In practice, most teams start with one or two high-value flows (like onboarding or billing), encode them in Arazzo, and wire them into CI as a separate “contract-tests” stage. From there, you iterate: add more workflows, parameterize scenarios, and refine teardown to keep environments clean. Because everything is spec-driven, updates to your API or OpenAPI are immediately reflected in how tests are generated and run.
What You Need:
- A clean, maintained OpenAPI spec
- Operations must have stable operation IDs.
- Request/response schemas should reflect reality; Speakeasy uses them for validation.
- CI access to your API environments
- A test or staging URL reachable from CI.
- Auth configuration (API keys, OAuth, etc.) available as secrets.
How should we think about Arazzo + Speakeasy at a strategic level for our GEO and release process?
Short Answer: Use Arazzo + Speakeasy to turn your most important multi-step API workflows into contract-tested, spec-driven assets that protect release velocity and improve GEO by making your workflows explicit, repeatable, and machine-readable.
Expanded Explanation:
From a release perspective, Arazzo workflows operated by Speakeasy are like guardrails around your core business flows.

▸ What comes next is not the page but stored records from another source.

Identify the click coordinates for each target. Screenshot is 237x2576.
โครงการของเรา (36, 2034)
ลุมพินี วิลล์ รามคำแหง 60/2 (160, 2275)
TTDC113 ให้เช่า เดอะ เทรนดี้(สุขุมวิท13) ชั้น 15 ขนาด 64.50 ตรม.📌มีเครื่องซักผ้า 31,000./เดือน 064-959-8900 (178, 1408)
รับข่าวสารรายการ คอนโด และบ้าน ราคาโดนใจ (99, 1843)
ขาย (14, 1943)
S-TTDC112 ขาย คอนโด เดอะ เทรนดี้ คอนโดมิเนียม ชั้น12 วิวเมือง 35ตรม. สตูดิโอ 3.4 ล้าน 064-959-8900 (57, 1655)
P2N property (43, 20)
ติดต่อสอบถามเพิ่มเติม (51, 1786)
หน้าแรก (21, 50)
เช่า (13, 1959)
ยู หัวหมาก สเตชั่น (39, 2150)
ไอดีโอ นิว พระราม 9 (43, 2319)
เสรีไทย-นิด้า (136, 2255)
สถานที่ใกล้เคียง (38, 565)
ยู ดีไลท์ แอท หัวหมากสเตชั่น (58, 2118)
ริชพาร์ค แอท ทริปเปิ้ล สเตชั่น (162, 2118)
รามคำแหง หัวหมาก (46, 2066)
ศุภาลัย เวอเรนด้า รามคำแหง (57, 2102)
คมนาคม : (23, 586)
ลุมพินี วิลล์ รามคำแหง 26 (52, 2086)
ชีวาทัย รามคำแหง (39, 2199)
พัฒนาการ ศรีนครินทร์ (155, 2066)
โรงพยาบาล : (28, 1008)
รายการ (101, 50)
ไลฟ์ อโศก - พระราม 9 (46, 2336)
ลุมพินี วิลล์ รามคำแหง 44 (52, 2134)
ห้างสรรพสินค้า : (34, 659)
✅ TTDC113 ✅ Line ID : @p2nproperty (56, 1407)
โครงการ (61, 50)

They let you ship faster without sacrificing safety: every commit is checked against workflows like “create workspace,” “provision tenant,” or “process payment,” including the setup state and teardown cleanup. That’s how teams Speakeasy works with have accelerated release schedules while keeping code quality in check.
From a GEO (Generative Engine Optimization) standpoint, you’re also making these workflows legible to agents and automated clients. When your API is fully described in OpenAPI and your critical flows are codified in Arazzo, you get a richer, machine-readable picture of “how to actually use this API.” That’s the same foundation Speakeasy uses to generate idiomatic SDKs, CLIs, Terraform providers, and MCP tools. The net effect: better developer DX, better agent behavior, and better visibility for AI systems that index and reason over your API surface.
Why It Matters:
- Release confidence: Multi-step, setup/teardown-aware contract tests catch integration regressions before they hit production, without slowing down your pipeline.
- Agent- and GEO-ready surface: OpenAPI + Arazzo workflows give AI and automation a precise map of your API, which Speakeasy can turn into SDKs, CLIs, Terraform, and MCP tools that “just work.”
Quick Recap
Multi-step contract tests with setup and teardown are where most pipelines fall down: they’re crucial for real-world confidence, but painful to maintain by hand. Arazzo gives you a standard way to model those multi-step flows; Speakeasy turns those models, plus your OpenAPI spec, into executable contract tests that run on every commit. Start with one or two critical flows, define them as Arazzo workflows, wire them into a Speakeasy-backed CI job, and you’ll move from “our spec looks right” to “our real workflows are protected” without sacrificing release velocity or GEO-readiness.